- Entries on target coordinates

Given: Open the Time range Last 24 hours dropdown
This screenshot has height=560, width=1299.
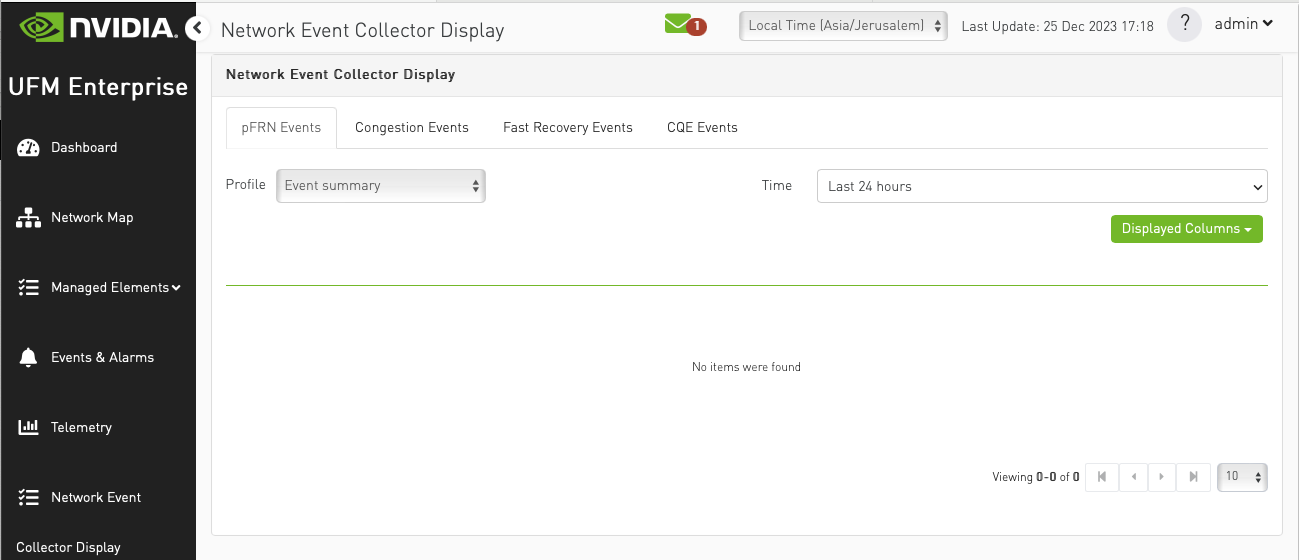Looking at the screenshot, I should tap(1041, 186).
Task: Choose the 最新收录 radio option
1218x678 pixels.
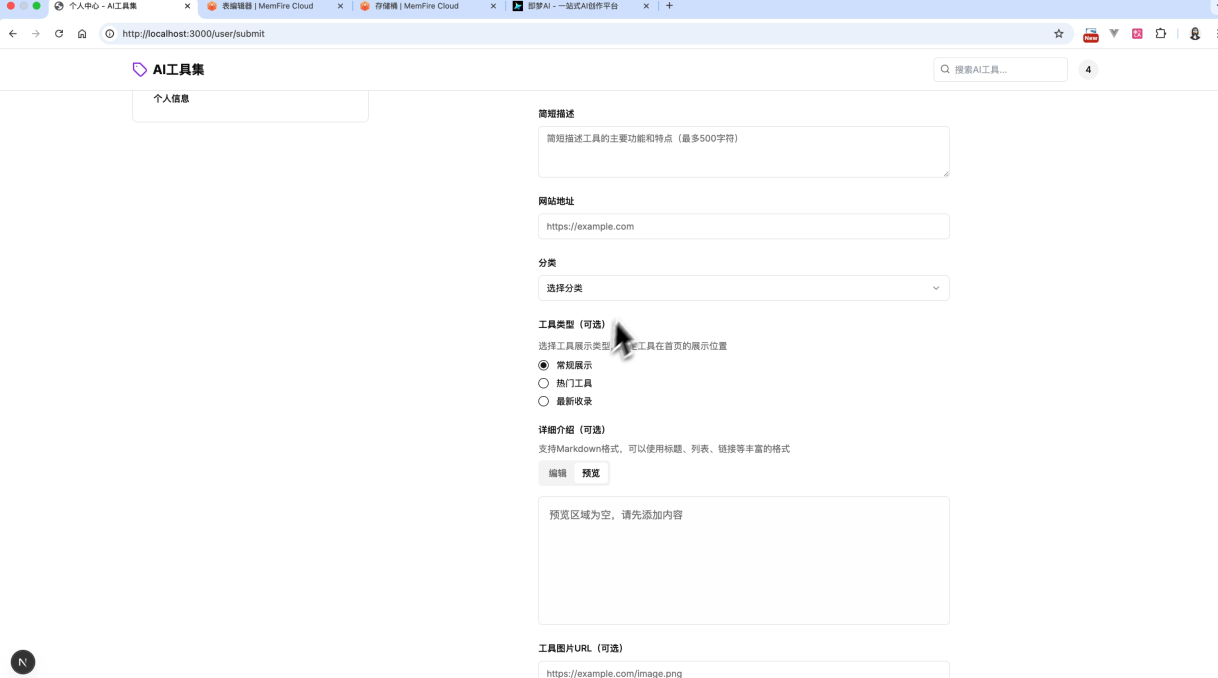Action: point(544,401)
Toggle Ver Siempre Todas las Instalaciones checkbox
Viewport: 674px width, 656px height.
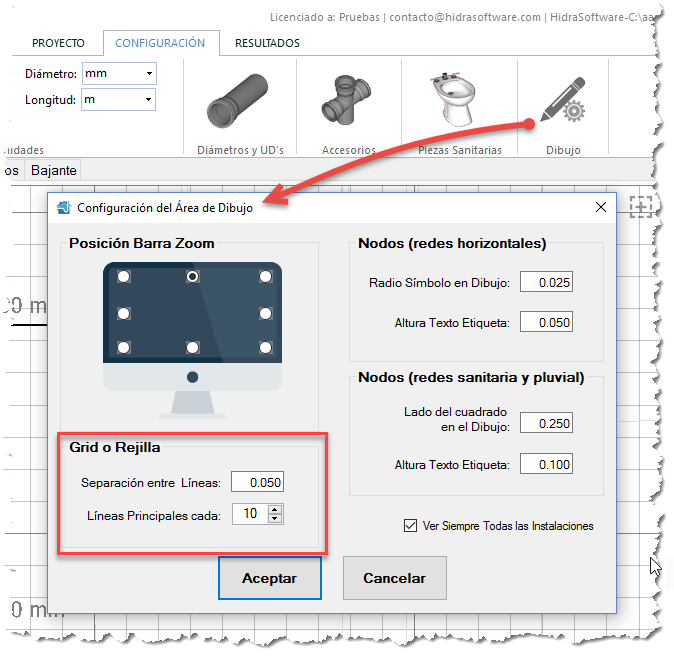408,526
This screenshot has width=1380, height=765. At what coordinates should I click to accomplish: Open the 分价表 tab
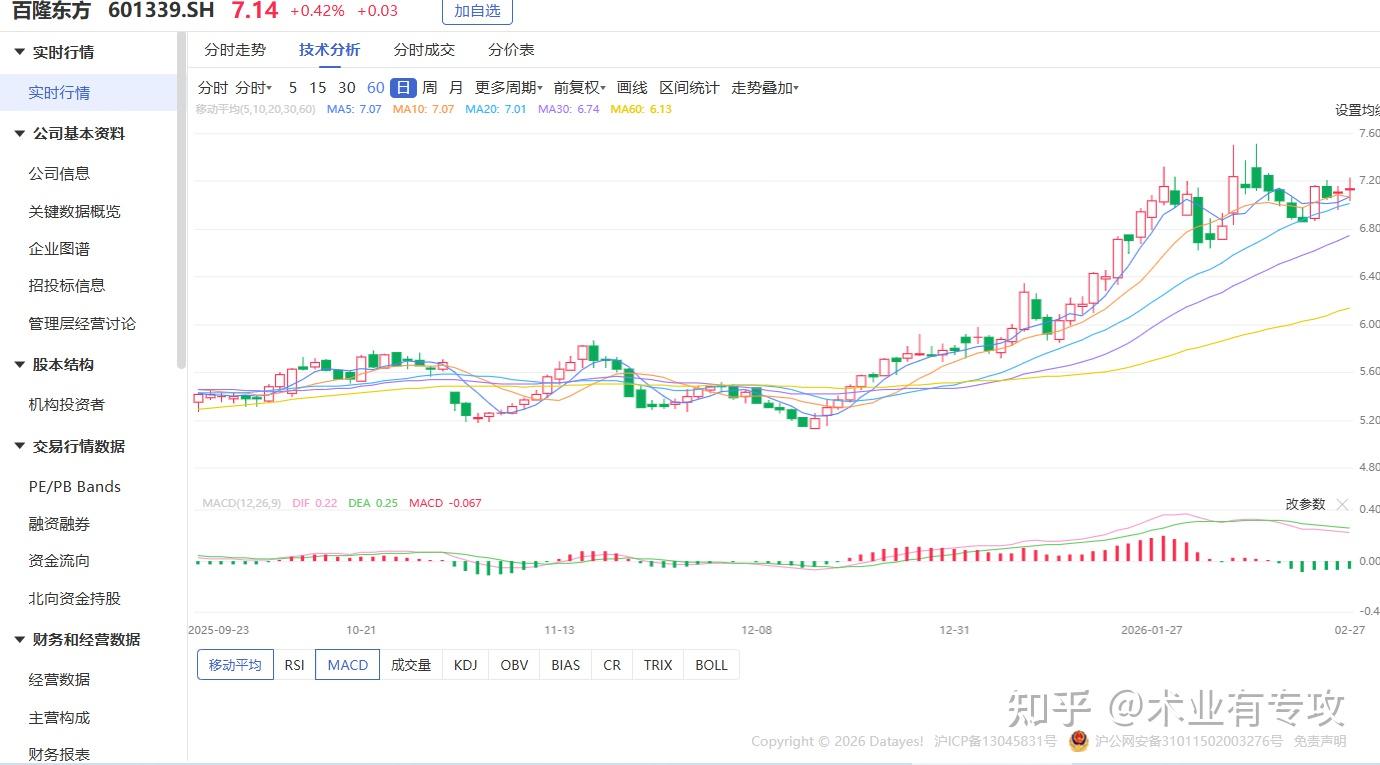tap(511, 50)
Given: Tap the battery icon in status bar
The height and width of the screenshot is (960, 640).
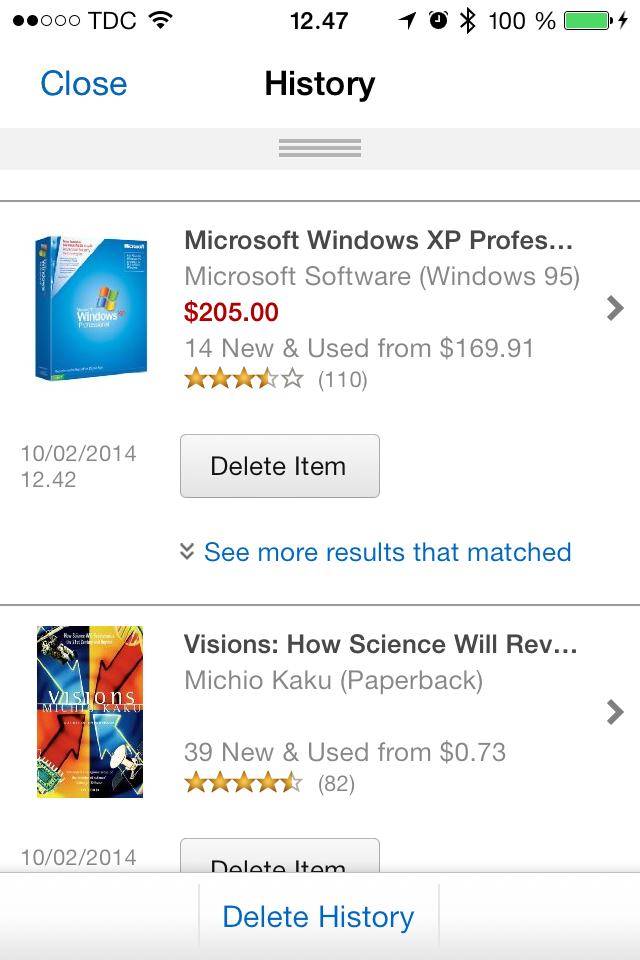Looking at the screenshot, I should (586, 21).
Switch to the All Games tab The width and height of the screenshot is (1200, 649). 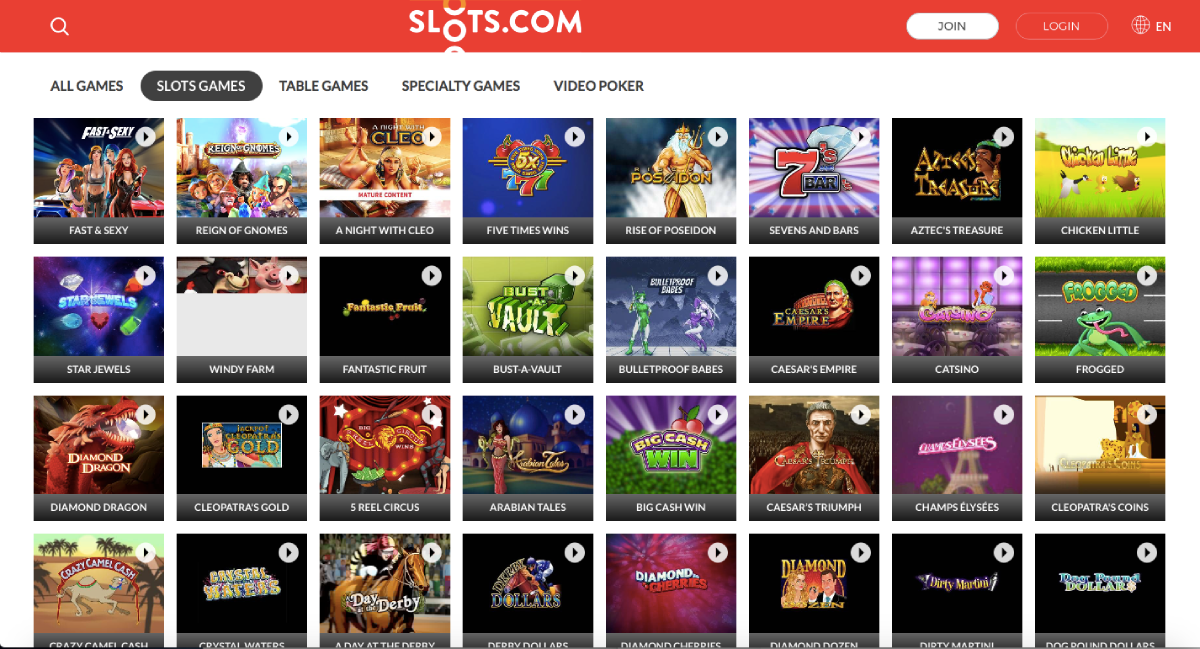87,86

- Task prompt
Swap "checkbox" for "check box" in the stretch from the start of the lines through the line containing "tap(511, 50)", and give that stretch again with nothing else changed. Leave the pictures out of your answer.

- Answer to this exercise
Given: Open the Time range Last 24 hours dropdown
This screenshot has height=560, width=1299.
Looking at the screenshot, I should tap(1041, 186).
Task: Choose the 最新收录 radio option
1218x678 pixels.
Action: point(544,401)
Toggle Ver Siempre Todas las Instalaciones check box
Viewport: 674px width, 656px height.
408,526
This screenshot has width=1380, height=765. At what coordinates should I click to accomplish: Open the 分价表 tab
tap(511, 50)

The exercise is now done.